→ EXCERPT
Accumulators: Using data vector from Interprocess

Hi, I have large data to be processed hence planning to use memory mapped file backed vector from boost::interprocess. Could I use this vector directly in accumulators and perform computations on data in the boost::interprocess container without having to copy it all into the contain in accumulator_set? Also, is there a way to remove an entry once I add it to an accumulator_set? I want to emulate a sliding window calculation. Ex: If my window size is 100, when I add the 101st entry, I want to remove the 1st entry so that the size is always 100. -dhruva -- Contents reflect my personal views only!

dhruva wrote:
Hi, I have large data to be processed hence planning to use memory mapped file backed vector from boost::interprocess. Could I use this vector directly in accumulators and perform computations on data in the boost::interprocess container without having to copy it all into the contain in accumulator_set?

→ DIRECTIVE 1
Reproduce word for word the part of the Boost accumulators thread that opens with the words containing "Accumulators: Using data" and closes with "personal views only!".
→ DIRECTIVE 2
Carry the Boost accumulators thread forward from its last line.

Records for pointing to text and elements
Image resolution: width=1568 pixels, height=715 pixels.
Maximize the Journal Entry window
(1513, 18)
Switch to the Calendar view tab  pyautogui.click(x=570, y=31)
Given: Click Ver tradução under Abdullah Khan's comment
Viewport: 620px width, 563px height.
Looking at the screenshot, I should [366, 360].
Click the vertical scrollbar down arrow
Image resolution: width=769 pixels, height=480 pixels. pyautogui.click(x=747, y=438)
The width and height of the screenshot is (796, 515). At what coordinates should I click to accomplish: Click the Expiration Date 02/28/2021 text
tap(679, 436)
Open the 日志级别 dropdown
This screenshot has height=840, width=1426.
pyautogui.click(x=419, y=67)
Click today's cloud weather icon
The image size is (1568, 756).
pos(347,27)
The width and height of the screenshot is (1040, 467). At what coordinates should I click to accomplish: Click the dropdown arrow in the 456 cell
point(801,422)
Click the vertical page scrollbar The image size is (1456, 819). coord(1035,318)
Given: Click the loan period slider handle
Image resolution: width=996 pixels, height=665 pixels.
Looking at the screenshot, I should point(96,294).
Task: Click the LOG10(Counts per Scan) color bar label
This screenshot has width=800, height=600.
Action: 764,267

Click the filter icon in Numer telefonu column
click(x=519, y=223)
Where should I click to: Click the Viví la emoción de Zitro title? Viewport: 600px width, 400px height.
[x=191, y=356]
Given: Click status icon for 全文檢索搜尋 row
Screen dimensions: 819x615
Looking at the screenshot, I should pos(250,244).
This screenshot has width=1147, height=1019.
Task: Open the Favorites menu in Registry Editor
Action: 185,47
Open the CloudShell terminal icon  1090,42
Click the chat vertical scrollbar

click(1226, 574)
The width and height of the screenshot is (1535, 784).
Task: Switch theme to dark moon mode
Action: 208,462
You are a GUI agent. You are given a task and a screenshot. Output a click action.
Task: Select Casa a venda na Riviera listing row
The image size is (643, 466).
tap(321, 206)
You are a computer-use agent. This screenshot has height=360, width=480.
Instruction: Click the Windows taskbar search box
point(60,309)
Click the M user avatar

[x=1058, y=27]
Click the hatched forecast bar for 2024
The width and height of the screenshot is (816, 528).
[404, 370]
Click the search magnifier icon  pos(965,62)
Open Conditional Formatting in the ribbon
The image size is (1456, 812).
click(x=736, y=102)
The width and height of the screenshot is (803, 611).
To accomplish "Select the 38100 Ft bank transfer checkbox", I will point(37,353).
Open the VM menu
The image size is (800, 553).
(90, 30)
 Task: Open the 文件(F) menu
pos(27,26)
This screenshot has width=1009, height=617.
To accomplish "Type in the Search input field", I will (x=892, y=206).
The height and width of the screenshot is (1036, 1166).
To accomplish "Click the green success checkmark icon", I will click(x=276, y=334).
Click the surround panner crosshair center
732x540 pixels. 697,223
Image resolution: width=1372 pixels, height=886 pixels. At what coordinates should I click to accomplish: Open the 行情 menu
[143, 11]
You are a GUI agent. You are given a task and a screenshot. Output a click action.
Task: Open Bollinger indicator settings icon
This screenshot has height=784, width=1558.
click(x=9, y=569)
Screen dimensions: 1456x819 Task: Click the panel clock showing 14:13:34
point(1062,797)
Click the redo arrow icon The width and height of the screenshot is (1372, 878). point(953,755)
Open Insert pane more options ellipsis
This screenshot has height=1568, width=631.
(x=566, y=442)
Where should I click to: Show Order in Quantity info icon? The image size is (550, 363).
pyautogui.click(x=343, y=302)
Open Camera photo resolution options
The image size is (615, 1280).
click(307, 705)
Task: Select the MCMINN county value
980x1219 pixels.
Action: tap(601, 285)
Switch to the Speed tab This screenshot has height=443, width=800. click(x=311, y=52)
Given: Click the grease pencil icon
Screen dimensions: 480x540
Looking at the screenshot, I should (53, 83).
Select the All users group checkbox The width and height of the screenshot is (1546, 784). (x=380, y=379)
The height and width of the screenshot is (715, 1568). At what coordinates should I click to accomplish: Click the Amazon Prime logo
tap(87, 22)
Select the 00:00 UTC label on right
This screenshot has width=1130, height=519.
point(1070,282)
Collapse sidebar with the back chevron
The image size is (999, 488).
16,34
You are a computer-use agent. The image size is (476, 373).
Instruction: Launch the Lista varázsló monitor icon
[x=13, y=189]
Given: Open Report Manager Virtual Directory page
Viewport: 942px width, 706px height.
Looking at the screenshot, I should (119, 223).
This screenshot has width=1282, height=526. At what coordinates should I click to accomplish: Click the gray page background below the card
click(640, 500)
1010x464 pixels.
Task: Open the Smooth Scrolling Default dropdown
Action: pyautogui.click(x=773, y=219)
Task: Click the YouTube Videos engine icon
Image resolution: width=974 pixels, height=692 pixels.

→ FINAL ANSWER 1
Accumulators: Using data vector from Interprocess

Hi, I have large data to be processed hence planning to use memory mapped file backed vector from boost::interprocess. Could I use this vector directly in accumulators and perform computations on data in the boost::interprocess container without having to copy it all into the contain in accumulator_set? Also, is there a way to remove an entry once I add it to an accumulator_set? I want to emulate a sliding window calculation. Ex: If my window size is 100, when I add the 101st entry, I want to remove the 1st entry so that the size is always 100. -dhruva -- Contents reflect my personal views only!

→ FINAL ANSWER 2
Also, is there a way to remove an entry once I add it to an accumulator_set? I want to emulate a sliding window calculation. Ex: If my window size is 100, when I add the 101st entry, I want to remove the 1st entry so that the size is always 100.
-dhruva
You can use an accumulator with any container that allows you to walk through the contained values, so it will work with this one. Most accumulators don't store any of the data points, and the ones that do store any, don't store all. So, in general you will not be making a copy of all the data. For the moving average on a widow, the accumulators library doesn't currently include an accumulator that does this so a custom accumulator has to be defined. However, you might look in the sandbox and see if one is there. I don't recall who did it, but I remember a discussion about making one of these in the past. I think there is an available version somewhere. John

John Phillips wrote:
dhruva wrote:
Hi, I have large data to be processed hence planning to use memory mapped file backed vector from boost::interprocess. Could I use this vector directly in accumulators and perform computations on data in the boost::interprocess container without having to copy it all into the contain in accumulator_set?
Also, is there a way to remove an entry once I add it to an accumulator_set? I want to emulate a sliding window calculation. Ex: If my window size is 100, when I add the 101st entry, I want to remove the 1st entry so that the size is always 100.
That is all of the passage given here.